⚡️ Was sitemap.xml does and does not
Overview of sitemap.xml
A sitemap.xml
is an XML file that contains a list of URLs (not domain, but URL) on a website. This file is used to inform search engines such as Google, Bing and others about the structure of the website and the pages available. It is functionally related to the robots.txt and helps search engine crawlers efficiently find and index all the important pages of the website, especially those that may not be discovered through normal navigation.
Important features of sitemap.xml
- XML format: The sitemap is in XML format and contains specific tags describing the URLs and additional information. XML and HTML are related and can be easily converted from one format to the other.
- Location and accessibility: The file is usually stored in the root directory of the website, e.g.
www.yourwebsite.com/sitemap.xml
, and should be referenced in therobots.txt
file. - Additional information: In addition to the URLs, the sitemap can contain additional information such as the last modification date, the frequency of changes and the priority of the pages.
- Atomatizability: Sitemaps can be generated automatically. Many content management systems already offer these features.
Example of a sitemap.xml
Here is a simple example of a sitemap.xml
:
<?xml version="1.0" encoding="UTF-8"?>
<urlset xmlns="http://www.sitemaps.org/schemas/sitemap/0.9">
<url>
<loc>http://www.yourwebsite.com/</loc>
<lastmod>2024-05-30</lastmod>
<changefreq>daily</changefreq>
<priority>1.0</priority>
</url>
<url>
<loc>http://www.yourwebsite.com/page1.html</loc>
<lastmod>2024-05-25</lastmod>
<changefreq>weekly</changefreq>
<priority>0.8</priority>
</url>
<url>
<loc>http://www.yourwebsite.com/contact.html</loc>
<lastmod>2024-05-20</lastmod>
<changefreq>monthly</changefreq>
<priority>0.5</priority>
</url>
</urlset>
Elements of the sitemap.xml
<urlset>
: The root element that encloses all URLs in the sitemap.<url>
: A container for each URL on the website.<loc>
: The URL of the page.<lastmod>
: (Optional) The date the page was last modified, inYYYY-MM-DD
format.<changefreq>
: (Optional) The estimated frequency with which the page’s content changes (e.g.always
,hourly
,daily
,weekly
,monthly
,yearly
,never
).<priority>
: (Optional) The priority of the page relative to other pages on the site, on a scale of 0.0 to 1.0.
Benefits of a sitemap.xml
- Better indexing: Search engines can more easily find and index all the important pages on your site, improving visibility in search results.
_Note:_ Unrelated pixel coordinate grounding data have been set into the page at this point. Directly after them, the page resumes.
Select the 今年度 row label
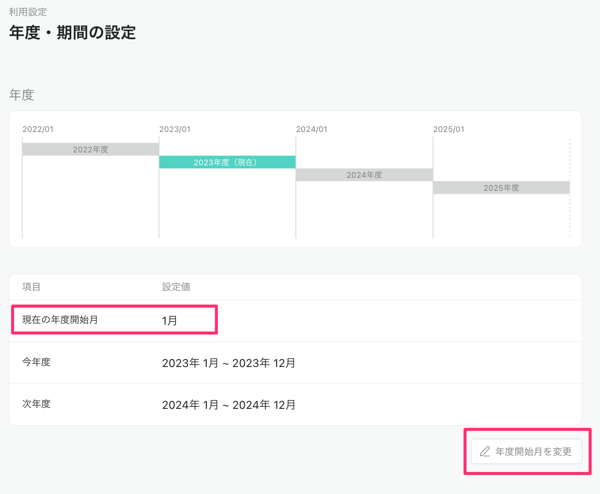Viewport: 600px width, 494px height. [36, 362]
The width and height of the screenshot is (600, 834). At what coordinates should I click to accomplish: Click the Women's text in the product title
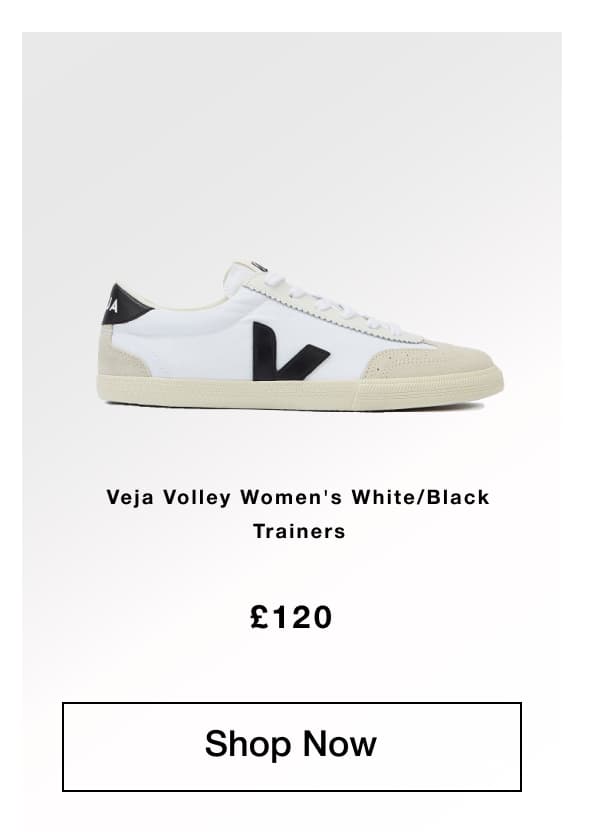[291, 497]
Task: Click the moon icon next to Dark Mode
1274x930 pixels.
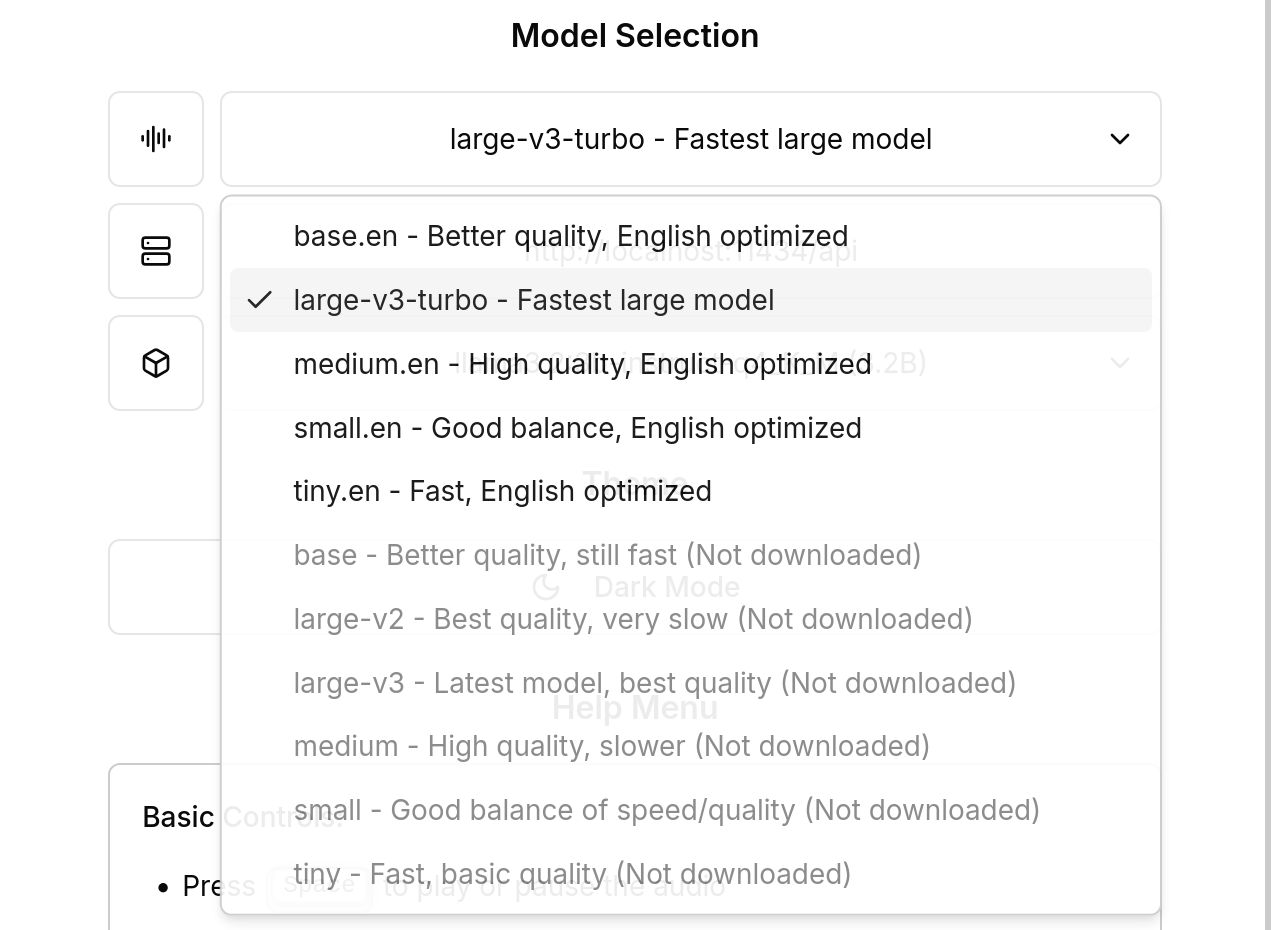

- New page detection: New or recently updated pages are detected more quickly.
- Prioritization: You can tell search engines which pages are most important to you.
- Complex sites: Especially useful for large sites with many pages or for sites with complex structures that are difficult for normal crawlers to navigate.
Submission to search engines
-
Google Search Console: Upload the sitemap to Google Search Console to make Google aware of your website structure directly.
-
Bing Webmaster Tools: You can also submit your sitemap to Bing to help with indexing.
-
robots.txt
: Add a reference to the sitemap in therobots.txt
file to make crawlers aware of it.
Sitemap: http://www.yourwebsite.com/sitemap.xml
Conclusion
The sitemap.xml
is a powerful tool to help search engines efficiently find and index all relevant pages on your website. It is particularly useful for large and complex websites, as well as for pages with dynamic content, such as JavaScript snippets in the markup. By providing additional information such as change frequency and priority, the sitemap supports more effective and faster indexing, which can lead to better visibility in search results.